- Born: April 27, 1941 (age 85) Montreal, Quebec, Canada
- Education: University of Burgundy
- Occupations: Poet, educator, editor
- Writing career
- Language: English
- Genre: Poetry

= Doug Beardsley =

Canadian poet and educator (born 1941)

Doug Beardsley (born April 27, 1941) is a Canadian poet and educator. He has collaborated with numerous other writers including Al Purdy, Theresa Kishkan and Charles Lillard.

He was born in Montreal, Quebec and studied at Sir George Williams University. There, Beardsley came under the poetic tutelage of Irving Layton, with whom he corresponded until Layton's death in 2006. Beardsley has lived in Victoria, British Columbia since 1974.
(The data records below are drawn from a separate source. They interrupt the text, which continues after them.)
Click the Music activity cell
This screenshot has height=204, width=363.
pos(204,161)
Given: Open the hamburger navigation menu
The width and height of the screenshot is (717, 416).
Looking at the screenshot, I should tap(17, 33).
Beardsley earned a Bachelor's degree in Creative Writing from the University of Victoria and an M.A. in English from York University. He has lectured and taught at the University of Burgundy in Dijon, France; the University of Bordeaux; the Victoria Indian Cultural Centre, and the University of Victoria (where he taught from 1981 until retirement in 2006). He is the author of eleven volumes of poetry which been widely anthologized. In 1989, he was shortlisted for the Dorothy Livesay Poetry Prize, and trees were planted in Israel in 1996 in recognition of his services to Holocaust remembrance and education.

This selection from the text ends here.